PROVIDED ENTRIES
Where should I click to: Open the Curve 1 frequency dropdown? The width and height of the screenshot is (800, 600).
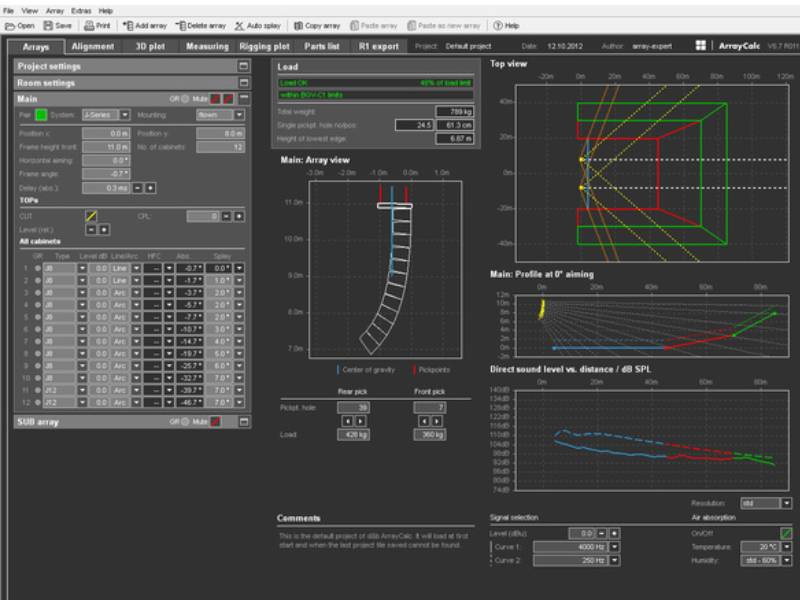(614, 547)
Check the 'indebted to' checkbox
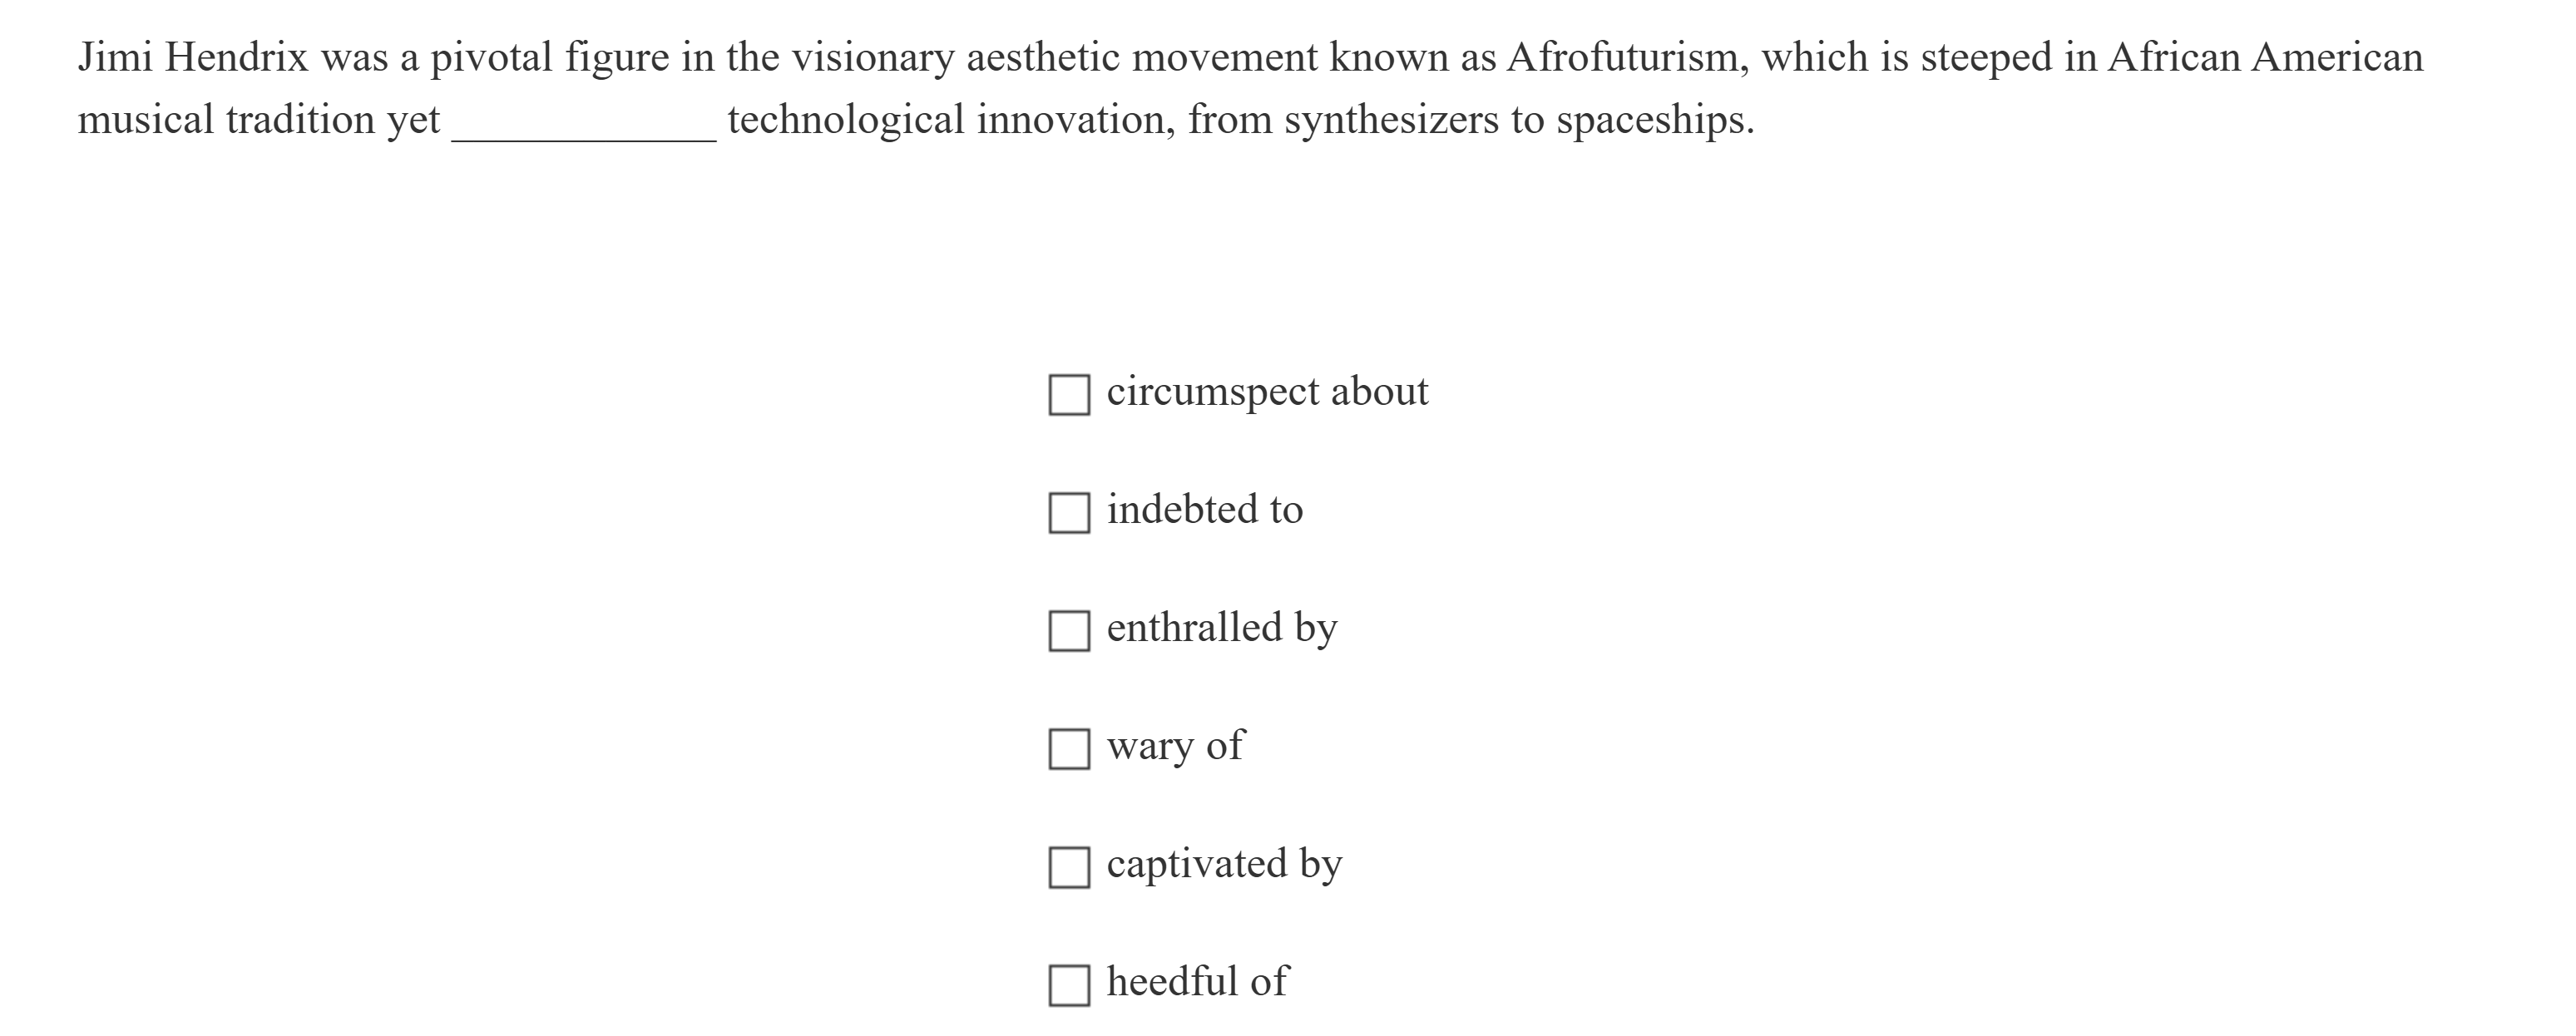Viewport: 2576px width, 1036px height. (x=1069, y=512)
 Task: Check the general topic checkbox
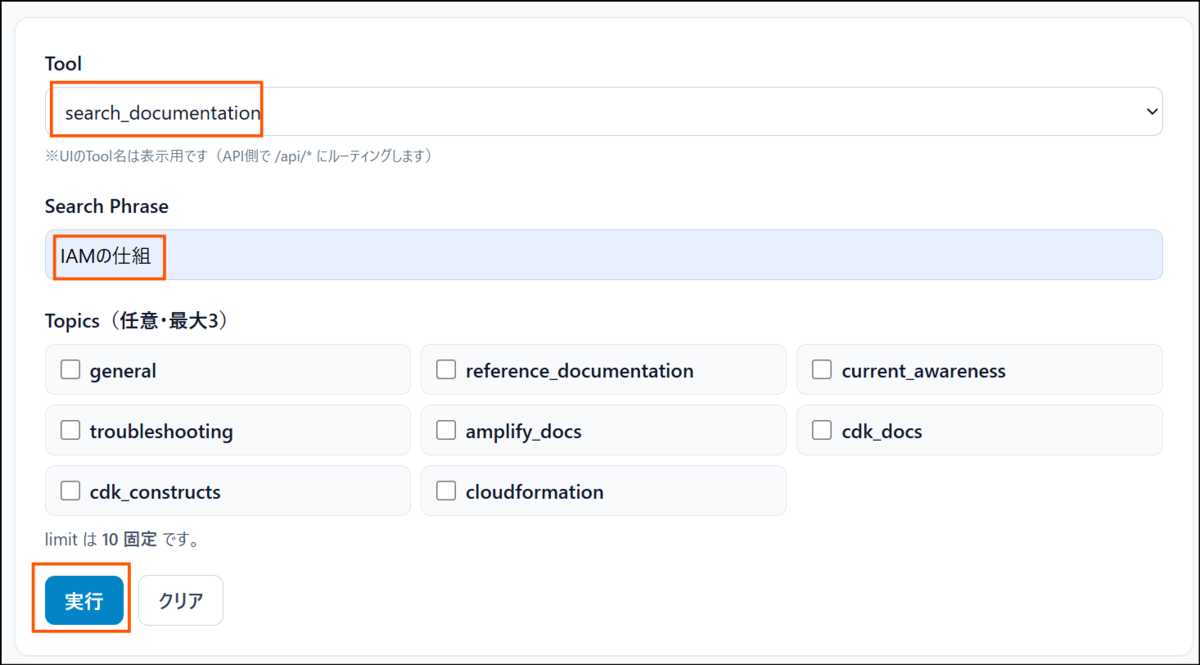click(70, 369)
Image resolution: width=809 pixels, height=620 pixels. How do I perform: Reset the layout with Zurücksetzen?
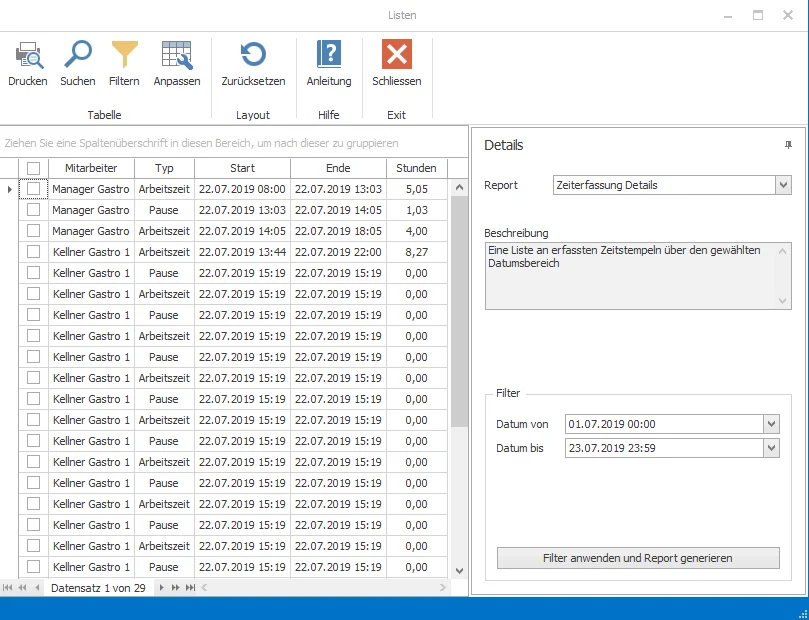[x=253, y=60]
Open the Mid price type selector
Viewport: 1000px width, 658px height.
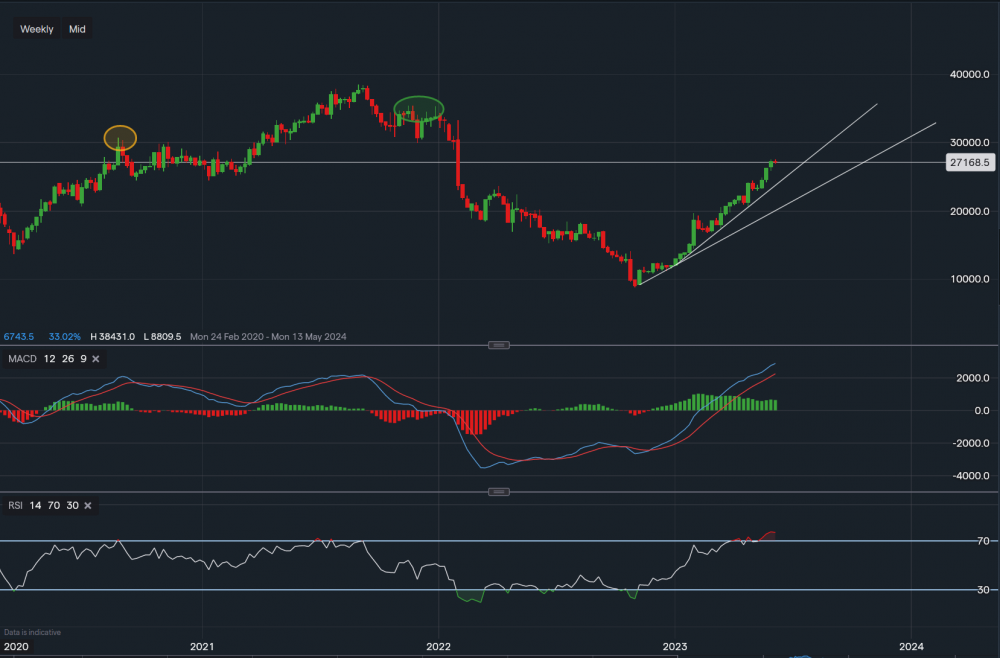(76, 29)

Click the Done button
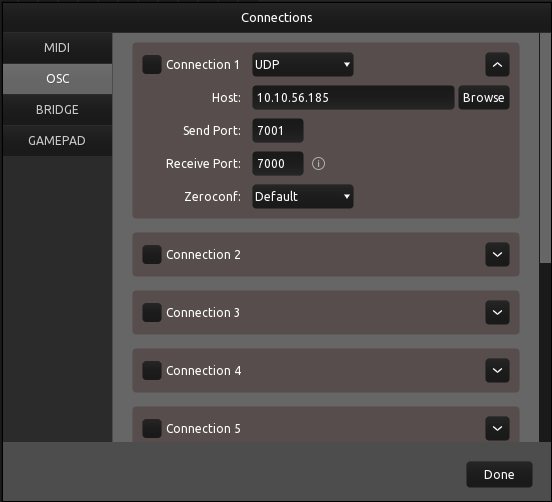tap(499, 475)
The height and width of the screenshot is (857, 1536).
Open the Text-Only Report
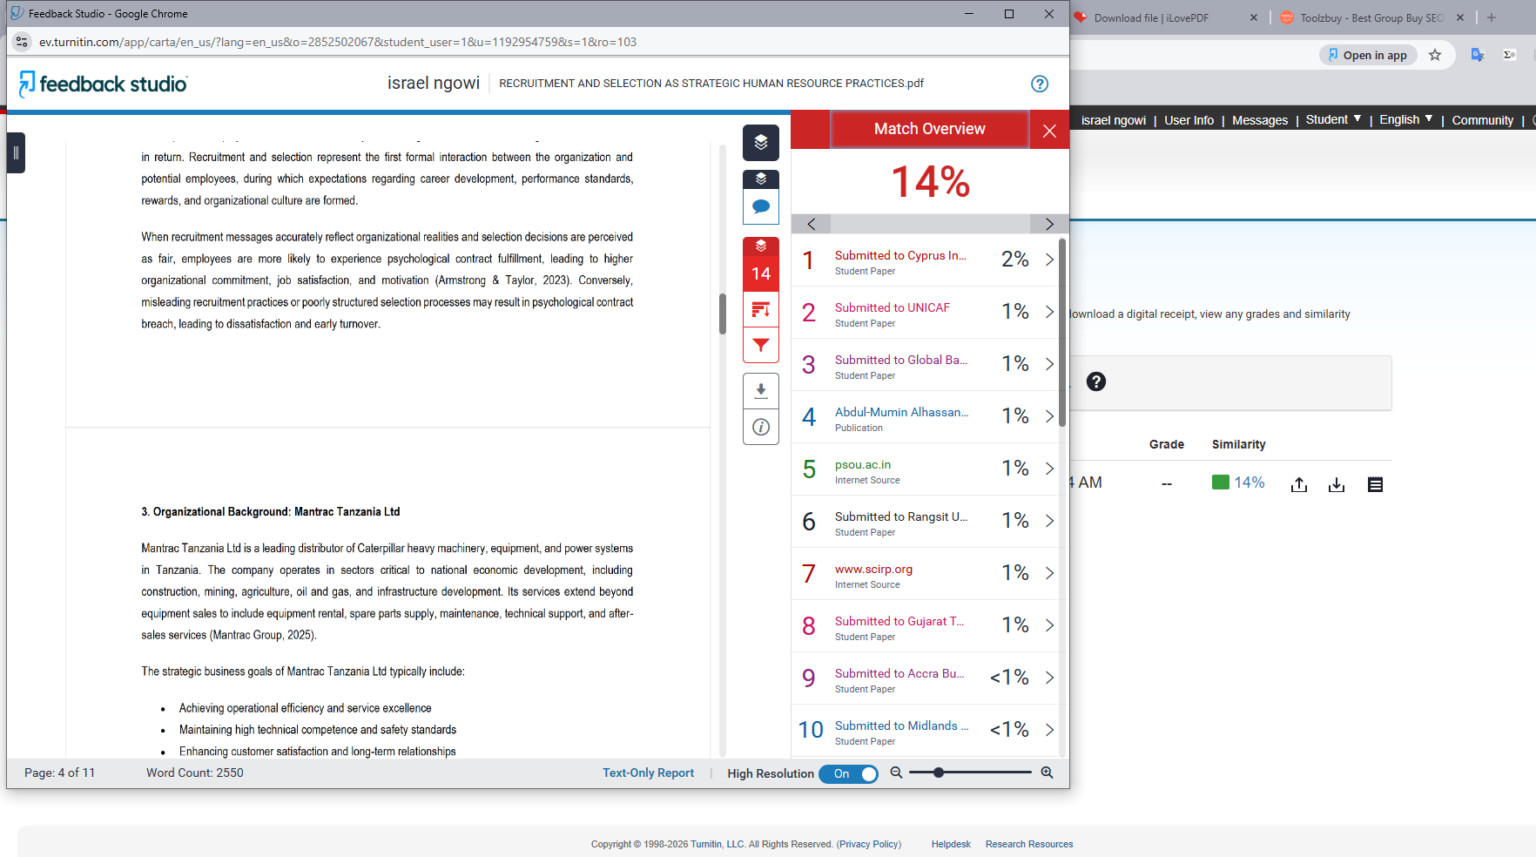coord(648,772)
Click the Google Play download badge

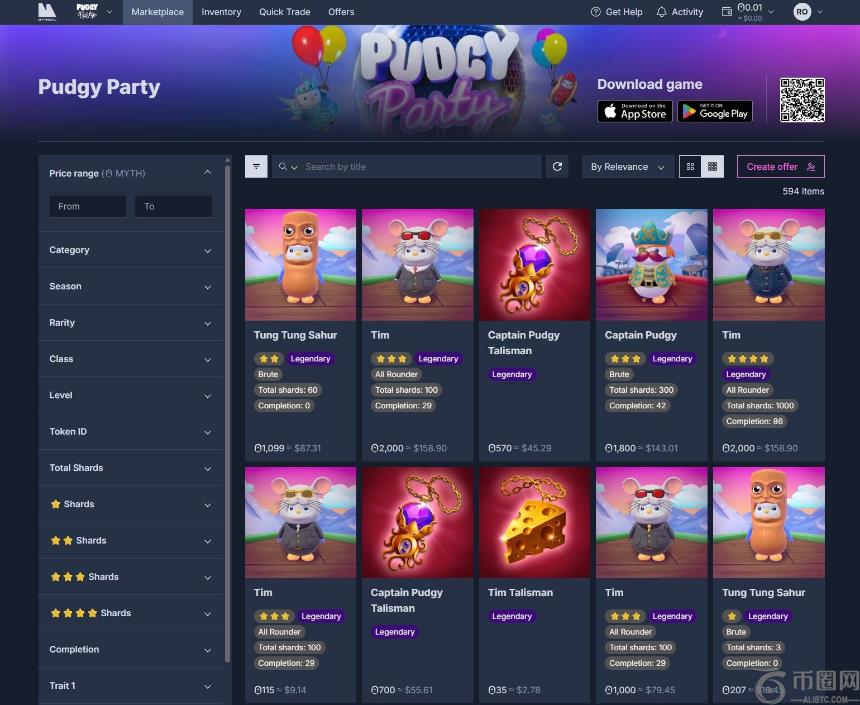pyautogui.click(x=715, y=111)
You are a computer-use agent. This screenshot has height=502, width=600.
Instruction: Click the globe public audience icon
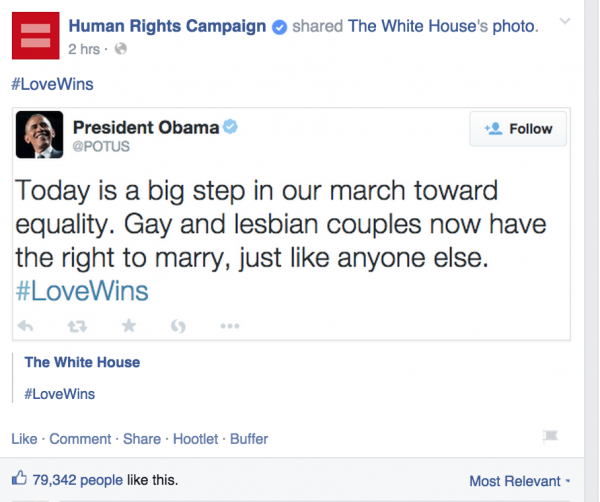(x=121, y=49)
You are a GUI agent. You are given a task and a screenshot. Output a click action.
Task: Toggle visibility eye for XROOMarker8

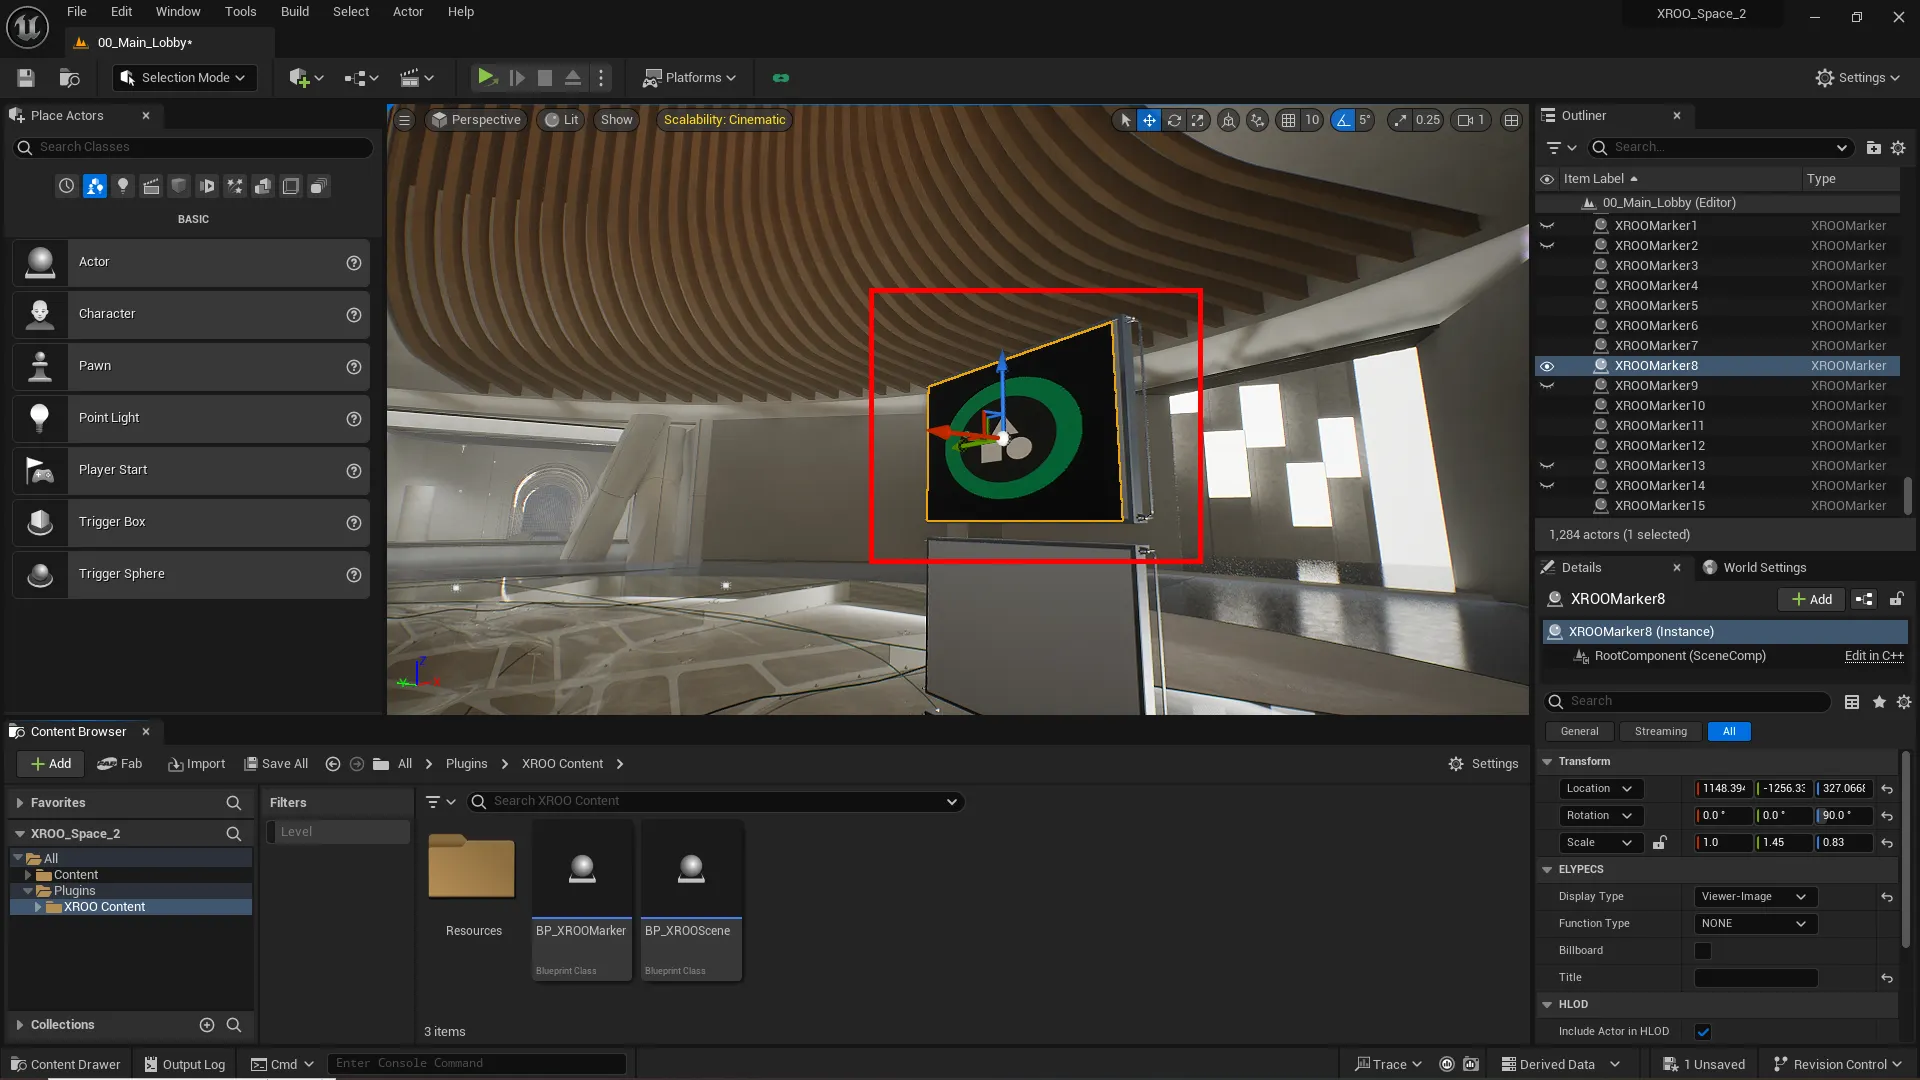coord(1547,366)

WRITTEN INSTRUCTION
Quote every entry above word for word, leaving out the pictures.

TASK RESULT
Where should I click to: Open the Curve 1 frequency dropdown? The width and height of the screenshot is (800, 600).
(614, 547)
Check the 'indebted to' checkbox
Viewport: 2576px width, 1036px height. (x=1069, y=512)
 Task: Check the general topic checkbox
click(70, 369)
Image resolution: width=809 pixels, height=620 pixels. How do I perform: Reset the layout with Zurücksetzen?
[x=253, y=60]
Open the Mid price type selector
Viewport: 1000px width, 658px height.
(76, 29)

Click the Done button
tap(499, 475)
The height and width of the screenshot is (857, 1536).
Open the Text-Only Report
coord(648,772)
Click the Google Play download badge

pyautogui.click(x=715, y=111)
You are a computer-use agent. This screenshot has height=502, width=600.
Instruction: Click the globe public audience icon
(x=121, y=49)
You are a GUI agent. You are given a task and a screenshot. Output a click action.
Task: Toggle visibility eye for XROOMarker8

coord(1547,366)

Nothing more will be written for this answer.